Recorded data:
[Start of Attachment]

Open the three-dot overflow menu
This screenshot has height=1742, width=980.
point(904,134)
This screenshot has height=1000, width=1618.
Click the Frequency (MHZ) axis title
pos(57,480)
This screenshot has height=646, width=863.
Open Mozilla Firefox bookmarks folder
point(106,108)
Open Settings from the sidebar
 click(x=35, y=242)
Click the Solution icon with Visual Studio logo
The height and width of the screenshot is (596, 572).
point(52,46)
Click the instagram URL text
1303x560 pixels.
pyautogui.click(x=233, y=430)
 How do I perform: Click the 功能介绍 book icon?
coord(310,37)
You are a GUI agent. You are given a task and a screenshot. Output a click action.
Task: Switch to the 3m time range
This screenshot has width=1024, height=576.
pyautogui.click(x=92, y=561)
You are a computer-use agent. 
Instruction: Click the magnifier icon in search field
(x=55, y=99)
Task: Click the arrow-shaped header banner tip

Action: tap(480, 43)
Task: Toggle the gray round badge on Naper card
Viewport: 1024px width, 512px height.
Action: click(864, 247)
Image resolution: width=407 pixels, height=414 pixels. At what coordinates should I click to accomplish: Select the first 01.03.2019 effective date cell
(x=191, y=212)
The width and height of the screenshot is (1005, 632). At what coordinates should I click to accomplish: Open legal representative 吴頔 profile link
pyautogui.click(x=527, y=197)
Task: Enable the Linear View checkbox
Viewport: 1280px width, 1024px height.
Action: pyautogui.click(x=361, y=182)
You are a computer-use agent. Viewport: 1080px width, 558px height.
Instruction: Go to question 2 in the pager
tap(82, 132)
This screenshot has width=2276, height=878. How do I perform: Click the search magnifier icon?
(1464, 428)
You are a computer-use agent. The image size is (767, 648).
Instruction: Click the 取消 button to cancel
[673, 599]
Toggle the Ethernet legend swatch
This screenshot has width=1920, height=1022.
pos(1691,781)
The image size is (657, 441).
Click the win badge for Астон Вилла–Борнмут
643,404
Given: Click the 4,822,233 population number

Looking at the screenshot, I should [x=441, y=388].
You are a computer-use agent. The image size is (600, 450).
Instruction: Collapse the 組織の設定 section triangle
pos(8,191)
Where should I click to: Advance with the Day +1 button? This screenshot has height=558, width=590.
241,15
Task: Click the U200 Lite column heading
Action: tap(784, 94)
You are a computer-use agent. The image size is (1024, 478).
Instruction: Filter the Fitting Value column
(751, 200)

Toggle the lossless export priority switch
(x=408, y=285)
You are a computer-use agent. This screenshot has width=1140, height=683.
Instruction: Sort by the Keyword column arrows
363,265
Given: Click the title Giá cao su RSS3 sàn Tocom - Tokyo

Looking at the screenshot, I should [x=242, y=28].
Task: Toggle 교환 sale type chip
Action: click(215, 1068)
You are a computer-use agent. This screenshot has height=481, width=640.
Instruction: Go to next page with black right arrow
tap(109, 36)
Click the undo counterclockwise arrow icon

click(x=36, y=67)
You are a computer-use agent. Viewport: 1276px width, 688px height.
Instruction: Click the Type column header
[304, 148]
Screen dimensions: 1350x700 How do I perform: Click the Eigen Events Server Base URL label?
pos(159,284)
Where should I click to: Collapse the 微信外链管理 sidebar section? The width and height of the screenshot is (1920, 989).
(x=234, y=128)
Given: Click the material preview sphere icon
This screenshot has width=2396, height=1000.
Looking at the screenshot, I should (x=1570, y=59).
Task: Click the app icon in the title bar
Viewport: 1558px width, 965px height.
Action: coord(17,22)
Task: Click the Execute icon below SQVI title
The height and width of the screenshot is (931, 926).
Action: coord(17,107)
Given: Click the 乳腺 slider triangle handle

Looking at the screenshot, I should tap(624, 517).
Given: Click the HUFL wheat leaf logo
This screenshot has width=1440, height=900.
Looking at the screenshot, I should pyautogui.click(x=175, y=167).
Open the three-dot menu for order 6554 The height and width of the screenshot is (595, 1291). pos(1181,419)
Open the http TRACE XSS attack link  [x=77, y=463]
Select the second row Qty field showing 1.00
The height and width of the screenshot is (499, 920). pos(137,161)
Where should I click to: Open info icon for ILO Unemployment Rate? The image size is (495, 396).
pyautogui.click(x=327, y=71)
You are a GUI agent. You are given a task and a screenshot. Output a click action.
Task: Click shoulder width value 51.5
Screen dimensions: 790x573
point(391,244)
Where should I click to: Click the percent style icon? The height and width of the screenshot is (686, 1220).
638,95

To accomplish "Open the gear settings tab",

[End of Attachment]

→ **Task item**: The entries above are to be restated word for word.

→ **Problem solution**:
Open the three-dot overflow menu
This screenshot has height=1742, width=980.
point(904,134)
This screenshot has height=1000, width=1618.
Click the Frequency (MHZ) axis title
pos(57,480)
This screenshot has height=646, width=863.
Open Mozilla Firefox bookmarks folder
point(106,108)
Open Settings from the sidebar
 click(x=35, y=242)
Click the Solution icon with Visual Studio logo
The height and width of the screenshot is (596, 572).
point(52,46)
Click the instagram URL text
1303x560 pixels.
pyautogui.click(x=233, y=430)
 How do I perform: Click the 功能介绍 book icon?
coord(310,37)
You are a GUI agent. You are given a task and a screenshot. Output a click action.
Task: Switch to the 3m time range
This screenshot has width=1024, height=576.
pyautogui.click(x=92, y=561)
You are a computer-use agent. 
Instruction: Click the magnifier icon in search field
(x=55, y=99)
Task: Click the arrow-shaped header banner tip

Action: tap(480, 43)
Task: Toggle the gray round badge on Naper card
Viewport: 1024px width, 512px height.
Action: click(864, 247)
Image resolution: width=407 pixels, height=414 pixels. At what coordinates should I click to accomplish: Select the first 01.03.2019 effective date cell
(x=191, y=212)
The width and height of the screenshot is (1005, 632). At what coordinates should I click to accomplish: Open legal representative 吴頔 profile link
pyautogui.click(x=527, y=197)
Task: Enable the Linear View checkbox
Viewport: 1280px width, 1024px height.
Action: pyautogui.click(x=361, y=182)
You are a computer-use agent. Viewport: 1080px width, 558px height.
Instruction: Go to question 2 in the pager
tap(82, 132)
This screenshot has width=2276, height=878. How do I perform: Click the search magnifier icon?
(1464, 428)
You are a computer-use agent. The image size is (767, 648).
Instruction: Click the 取消 button to cancel
[673, 599]
Toggle the Ethernet legend swatch
This screenshot has width=1920, height=1022.
pos(1691,781)
The image size is (657, 441).
Click the win badge for Астон Вилла–Борнмут
643,404
Given: Click the 4,822,233 population number

Looking at the screenshot, I should [x=441, y=388].
You are a computer-use agent. The image size is (600, 450).
Instruction: Collapse the 組織の設定 section triangle
pos(8,191)
Where should I click to: Advance with the Day +1 button? This screenshot has height=558, width=590.
241,15
Task: Click the U200 Lite column heading
Action: tap(784, 94)
You are a computer-use agent. The image size is (1024, 478).
Instruction: Filter the Fitting Value column
(751, 200)

Toggle the lossless export priority switch
(x=408, y=285)
You are a computer-use agent. This screenshot has width=1140, height=683.
Instruction: Sort by the Keyword column arrows
363,265
Given: Click the title Giá cao su RSS3 sàn Tocom - Tokyo

Looking at the screenshot, I should [x=242, y=28].
Task: Toggle 교환 sale type chip
Action: click(215, 1068)
You are a computer-use agent. This screenshot has height=481, width=640.
Instruction: Go to next page with black right arrow
tap(109, 36)
Click the undo counterclockwise arrow icon

click(x=36, y=67)
You are a computer-use agent. Viewport: 1276px width, 688px height.
Instruction: Click the Type column header
[304, 148]
Screen dimensions: 1350x700 How do I perform: Click the Eigen Events Server Base URL label?
pos(159,284)
Where should I click to: Collapse the 微信外链管理 sidebar section? The width and height of the screenshot is (1920, 989).
(x=234, y=128)
Given: Click the material preview sphere icon
This screenshot has width=2396, height=1000.
Looking at the screenshot, I should (x=1570, y=59).
Task: Click the app icon in the title bar
Viewport: 1558px width, 965px height.
Action: coord(17,22)
Task: Click the Execute icon below SQVI title
The height and width of the screenshot is (931, 926).
Action: coord(17,107)
Given: Click the 乳腺 slider triangle handle

Looking at the screenshot, I should tap(624, 517).
Given: Click the HUFL wheat leaf logo
This screenshot has width=1440, height=900.
Looking at the screenshot, I should pyautogui.click(x=175, y=167).
Open the three-dot menu for order 6554 The height and width of the screenshot is (595, 1291). pos(1181,419)
Open the http TRACE XSS attack link  [x=77, y=463]
Select the second row Qty field showing 1.00
The height and width of the screenshot is (499, 920). pos(137,161)
Where should I click to: Open info icon for ILO Unemployment Rate? The image size is (495, 396).
pyautogui.click(x=327, y=71)
You are a GUI agent. You are given a task and a screenshot. Output a click action.
Task: Click shoulder width value 51.5
Screen dimensions: 790x573
point(391,244)
Where should I click to: Click the percent style icon? The height and width of the screenshot is (686, 1220).
638,95

To accomplish "Open the gear settings tab",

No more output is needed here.